(Objective): Reproduce each of the following lines verbatim, keeping their order.

(Supplied information):
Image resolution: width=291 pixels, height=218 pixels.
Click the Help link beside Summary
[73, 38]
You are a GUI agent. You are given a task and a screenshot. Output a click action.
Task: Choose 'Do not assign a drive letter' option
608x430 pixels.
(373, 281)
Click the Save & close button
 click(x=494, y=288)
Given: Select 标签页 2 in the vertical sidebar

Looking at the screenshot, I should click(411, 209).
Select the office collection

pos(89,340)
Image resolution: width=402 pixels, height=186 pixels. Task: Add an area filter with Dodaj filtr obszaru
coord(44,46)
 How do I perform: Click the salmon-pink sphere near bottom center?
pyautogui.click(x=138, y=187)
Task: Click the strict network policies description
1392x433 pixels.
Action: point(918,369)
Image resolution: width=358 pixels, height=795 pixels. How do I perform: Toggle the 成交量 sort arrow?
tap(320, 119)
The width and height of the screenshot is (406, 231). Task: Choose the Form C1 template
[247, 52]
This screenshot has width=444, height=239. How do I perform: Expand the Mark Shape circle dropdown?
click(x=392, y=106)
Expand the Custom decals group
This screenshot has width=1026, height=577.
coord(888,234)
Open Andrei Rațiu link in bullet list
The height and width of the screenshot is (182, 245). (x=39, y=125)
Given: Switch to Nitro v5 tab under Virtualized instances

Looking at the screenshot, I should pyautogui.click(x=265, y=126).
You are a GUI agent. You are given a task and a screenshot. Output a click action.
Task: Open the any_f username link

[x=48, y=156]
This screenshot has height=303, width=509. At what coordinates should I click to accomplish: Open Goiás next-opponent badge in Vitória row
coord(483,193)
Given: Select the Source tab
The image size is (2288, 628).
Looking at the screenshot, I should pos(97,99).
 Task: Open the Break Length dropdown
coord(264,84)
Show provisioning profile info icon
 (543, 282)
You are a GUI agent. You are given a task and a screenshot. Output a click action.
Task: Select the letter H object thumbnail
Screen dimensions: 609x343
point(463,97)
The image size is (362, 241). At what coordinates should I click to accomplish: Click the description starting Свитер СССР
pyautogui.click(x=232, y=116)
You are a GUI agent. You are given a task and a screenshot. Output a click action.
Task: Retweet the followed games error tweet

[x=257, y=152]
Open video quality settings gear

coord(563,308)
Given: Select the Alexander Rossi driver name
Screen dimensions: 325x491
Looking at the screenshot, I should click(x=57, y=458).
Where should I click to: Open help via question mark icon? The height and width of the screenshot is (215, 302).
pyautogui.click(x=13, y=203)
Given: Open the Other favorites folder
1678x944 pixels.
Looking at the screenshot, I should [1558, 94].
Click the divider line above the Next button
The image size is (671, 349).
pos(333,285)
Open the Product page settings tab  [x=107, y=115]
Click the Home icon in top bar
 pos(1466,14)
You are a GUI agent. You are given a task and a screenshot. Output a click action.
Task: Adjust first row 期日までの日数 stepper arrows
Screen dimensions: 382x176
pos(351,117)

(The solution):
Image resolution: width=291 pixels, height=218 pixels.
Click the Help link beside Summary
[73, 38]
You are a GUI agent. You are given a task and a screenshot. Output a click action.
Task: Choose 'Do not assign a drive letter' option
608x430 pixels.
(373, 281)
Click the Save & close button
 click(x=494, y=288)
Given: Select 标签页 2 in the vertical sidebar

Looking at the screenshot, I should click(411, 209).
Select the office collection

pos(89,340)
Image resolution: width=402 pixels, height=186 pixels. Task: Add an area filter with Dodaj filtr obszaru
coord(44,46)
 How do I perform: Click the salmon-pink sphere near bottom center?
pyautogui.click(x=138, y=187)
Task: Click the strict network policies description
1392x433 pixels.
Action: point(918,369)
Image resolution: width=358 pixels, height=795 pixels. How do I perform: Toggle the 成交量 sort arrow?
tap(320, 119)
The width and height of the screenshot is (406, 231). Task: Choose the Form C1 template
[247, 52]
This screenshot has width=444, height=239. How do I perform: Expand the Mark Shape circle dropdown?
click(x=392, y=106)
Expand the Custom decals group
This screenshot has width=1026, height=577.
coord(888,234)
Open Andrei Rațiu link in bullet list
The height and width of the screenshot is (182, 245). (x=39, y=125)
Given: Switch to Nitro v5 tab under Virtualized instances

Looking at the screenshot, I should pyautogui.click(x=265, y=126).
You are a GUI agent. You are given a task and a screenshot. Output a click action.
Task: Open the any_f username link

[x=48, y=156]
This screenshot has height=303, width=509. At what coordinates should I click to accomplish: Open Goiás next-opponent badge in Vitória row
coord(483,193)
Given: Select the Source tab
The image size is (2288, 628).
Looking at the screenshot, I should pos(97,99).
 Task: Open the Break Length dropdown
coord(264,84)
Show provisioning profile info icon
 (543, 282)
You are a GUI agent. You are given a task and a screenshot. Output a click action.
Task: Select the letter H object thumbnail
Screen dimensions: 609x343
point(463,97)
The image size is (362, 241). At what coordinates should I click to accomplish: Click the description starting Свитер СССР
pyautogui.click(x=232, y=116)
You are a GUI agent. You are given a task and a screenshot. Output a click action.
Task: Retweet the followed games error tweet

[x=257, y=152]
Open video quality settings gear

coord(563,308)
Given: Select the Alexander Rossi driver name
Screen dimensions: 325x491
Looking at the screenshot, I should click(x=57, y=458).
Where should I click to: Open help via question mark icon? The height and width of the screenshot is (215, 302).
pyautogui.click(x=13, y=203)
Given: Open the Other favorites folder
1678x944 pixels.
Looking at the screenshot, I should [1558, 94].
Click the divider line above the Next button
The image size is (671, 349).
pos(333,285)
Open the Product page settings tab  [x=107, y=115]
Click the Home icon in top bar
 pos(1466,14)
You are a GUI agent. You are given a task and a screenshot. Output a click action.
Task: Adjust first row 期日までの日数 stepper arrows
Screen dimensions: 382x176
pos(351,117)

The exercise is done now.